Wachovia employs about 4,100 people in the Richmond area and holds about 25 percent of the retail banking market.
“With Wells Fargo coming in, there’s so much more stability and certainty surrounding all of their operations,“ he said. “They now have the ability, without hesitation, to lend.“
Wells Fargo and Wachovia said late Thursday that they will stick with the terms of the all-stock deal they struck Oct. 3, fending off a challenge from Citigroup Inc., which had made its own offer four days earlier.
The $12.2 billion deal marks Wells Fargo Chairman Richard Kovacevich’s biggest takeover since he led Minneapolis-based Norwest Corp.‘s purchase of Wells Fargo 10 years ago. Like JPMorgan Chase & Co., which last month acquired Washington Mutual Inc., he took advantage of the worst financial crisis since the Great Depression to extend his geographic franchise.
The Wells Fargo bid values Charlotte, N.C.-based Wachovia at $5.64 a share, 10 percent more than yesterday’s closing price.

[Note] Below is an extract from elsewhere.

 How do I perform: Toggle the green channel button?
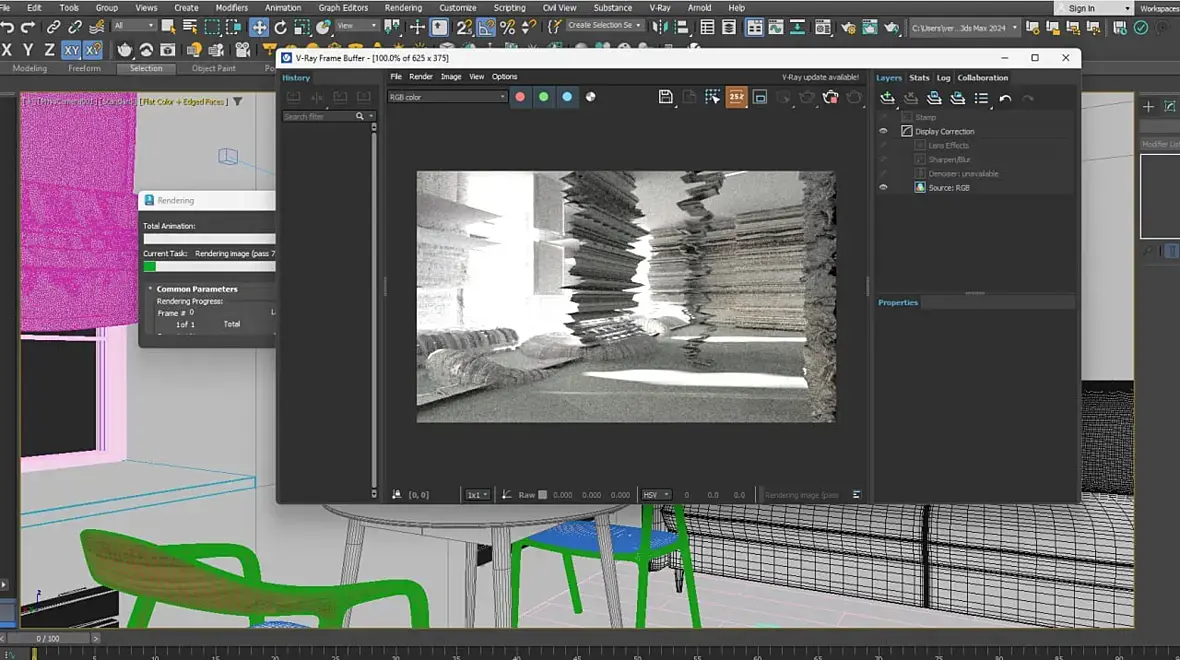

Wells Fargo rose $1.06 to $28.31. Wachovia advanced $1.55 to $5.15. Citigroup climbed $1.18, or 9.1 percent, to $14.11.
Citigroup, based in New York, dropped the legal battle it waged to prevent the merger. The bank, led by CEO Vikram Pandit, 51, still plans to sue Wells Fargo for $60 billion in damages, saying news of the competing bid caused its own share price to tumble.

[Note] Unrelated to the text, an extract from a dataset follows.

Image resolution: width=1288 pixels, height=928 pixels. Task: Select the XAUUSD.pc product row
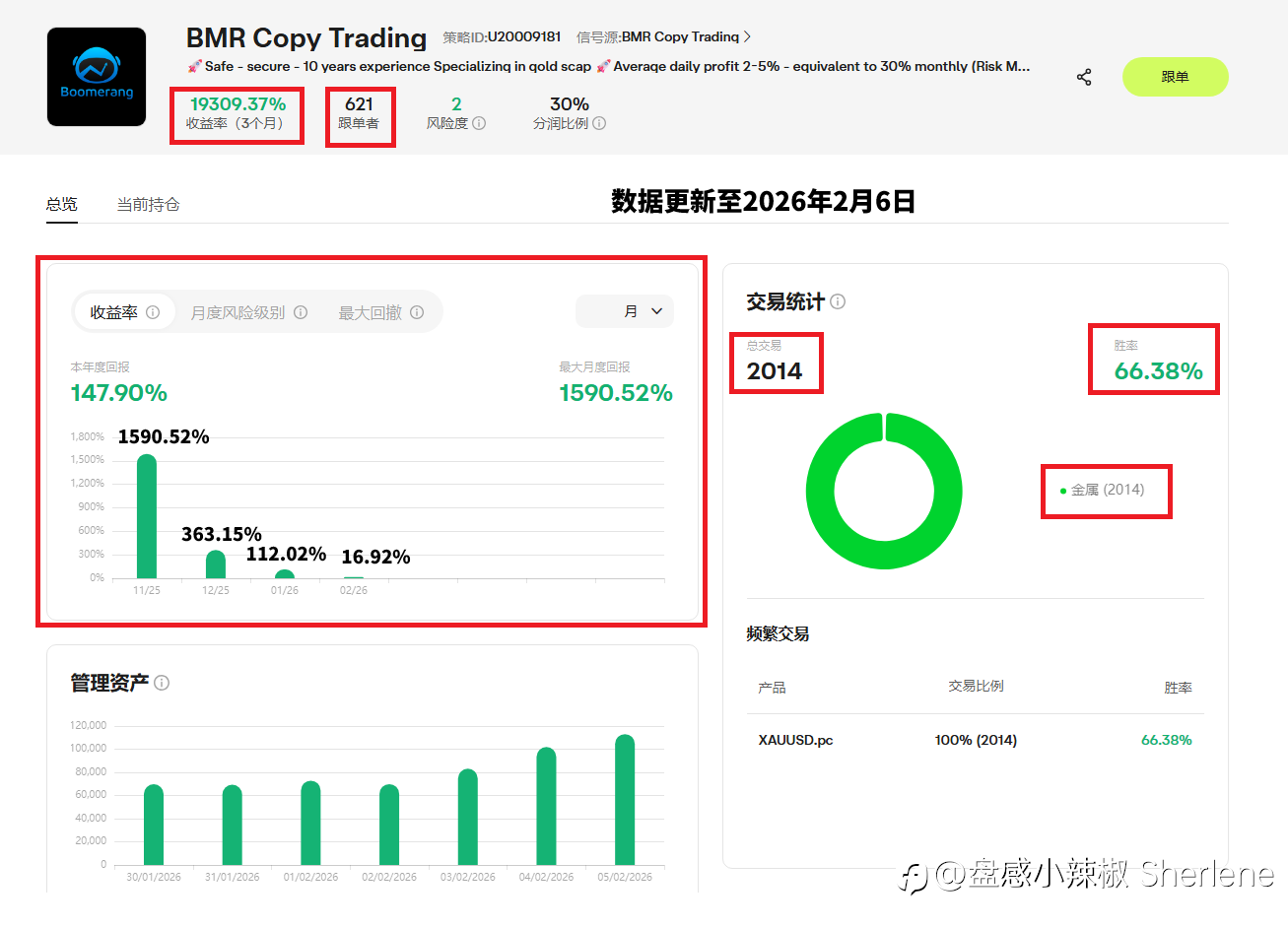[975, 740]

A torrent of back-and-forth court filings over the deal generated so much publicity that the Federal Reserve, concerned about its effect on U.S. financial markets, insisted on a cease-fire to allow the two suitors to settle their differences. The pause lasted until yesterday, when Citigroup said it had ended talks with Wells Fargo.
Two lawsuits are pending among the three banks. In New York State Supreme Court in Manhattan, Citigroup is seeking damages from Wachovia and Wells Fargo. In U.S. District Court across the street, Wachovia had been seeking a federal court order that its deal with Wells Fargo was valid.
Tulane University law professor Elizabeth Nowicki said Wells Fargo will be on the hook for any damages claims against Wachovia.
“When you acquire a corporation in a full-out merger, you acquire both the assets and liabilities unless there’s some agreement to the contrary,“ Nowicki said. “That’s why I imagine Wells Fargo might kick in something to get Citigroup to go away.“
Wells Fargo would gain control of a bank with $448 billion of deposits in 21 states. It would have 6,675 branches, compared with Bank of America’s 6,139. More than half of Wachovia’s branches are on the East Coast, while Wells Fargo’s reach from California to Texas and Minnesota.
“Frankly, I’ve always thought a Wells Fargo and Wachovia combination would be an outstanding organization,“ said William F. Shumadine, former president of Central Fidelity Bank, one of the two big Richmond banks merged into Wachovia.
The Wells Fargo deal was originally valued at $7 a share, or $15.1 billion. It declined this week as the bank’s share price fell. Each Wachovia share will be exchanged for 0.1991 Wells Fargo share, based on the terms announced Oct. 3.
The U.S. Federal Trade Commission expedited approval of the takeover and antitrust clearance was disclosed in a list of terminated merger reviews published yesterday.
Separately, Wachovia gained an exemption from the New York Stock Exchange from a requirement to seek shareholder approval for the sale to Wells Fargo, according to a statement.